You’ve also started a basketball league. Tell us about the inspiration behind it, and what it’s accomplished so far.
It had been a long-term goal of mine to start a league since the early days of Bangkok Buckets. In March of 2022, I launched the Bangkok Buckets Pro League, which aimed to provide professional and amateur players the chance to compete at one of the highest levels Thailand can offer. The professional players included Christen Charles, Phil Hawkens, and Deangelo Hamilton, alumni of Villanova University (D1), Texas State University, and Washington State University, respectively, and the league consisted of five teams, each representing a different charity. These teams competed in a round-robin tournament throughout April. After the rounds, the two teams with the best record had the chance to advance to the finals, where the winning team received THB 30,000 to donate to the charity of their choice.
Turning this league into reality was definitely the most challenging project I’ve been able to tackle alone, but it’s also taught me lifelong lessons, like patience and perseverance.
As someone who’s still in secondary school, what have been the unique challenges and opportunities of starting such a big initiative at such a young age?
Starting my own business has come with copious opportunities: I’ve had the chance to film and curate highlight tapes for several professional players such as Tyler Lamb and Moses Morgan, as well as work for local companies to promote their brands. Without Bangkok Buckets, I would not have been able to build these lifelong relationships and networks.
However, challenges have also arisen from still being in secondary school. I’ve had to learn how to manage my time, curating a rock-solid schedule that allows me to balance being a full-time IB Diploma student and an athlete. Gaining a following was also initially difficult for me. I learned that I had to be consistent with producing engaging content, and it was not until my second year that Bangkok Buckets truly started gaining viewership, and I am so grateful to have recently reached 1,000 followers on Instagram.
Similarly, being female in the majorly-male industry of sports, it is easy to be undermined for my work and efforts. I have chosen to embrace my identity, using it as a platform to highlight women and girls in sports, and I hope to serve as an inspiration to other young girls, showing them that they, too, are capable of anything if they work hard.
I believe that finding my passion and doing something with it has prepared me as an entrepreneur and brought life skills that I will enforce in the future, regardless of what I do. These skills such as leadership, responsibility, and perseverance have become ingrained in my life, in the classroom, and on the basketball court and off. Of course, support is key, and there were so many people who have guided me on this journey.
Who would you say were your biggest support systems as you tackled these challenges?
Firstly, my parents, Sally and Dinesh Mangharam, have provided me with everything in the world, giving me the support and opportunities I need to succeed, and teaching me that everything in life happens for a reason and nothing can be done without hard work. My older siblings, Adit and Anavi, have also taught me so much.

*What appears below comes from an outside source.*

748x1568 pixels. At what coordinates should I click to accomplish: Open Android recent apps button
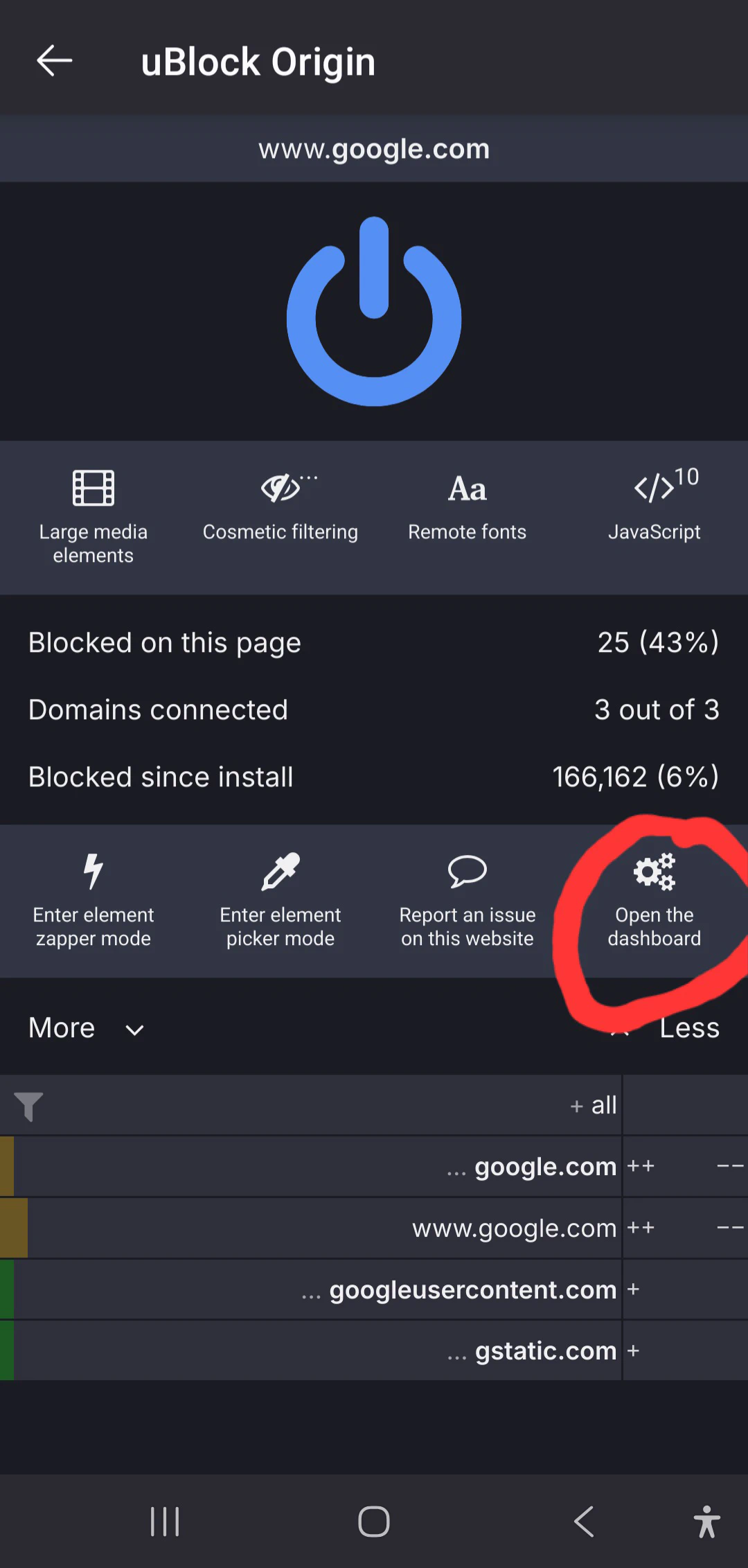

My basketball coaches, specifically Bay Gordon and Toshi Benson, as well as my school teacher Sarah Barnes, have served as major mentors for my journey, alongside some other individuals who have truly helped me along the way: Anmol Jhaveri, Aashir Mandrekar, Natalia Yepes, Jenna Jokhani, Pinn Pithayanukul, Grace Mahakeeta and Milan Pant. With all their help, I want to be remembered for creating a positive change for others around me.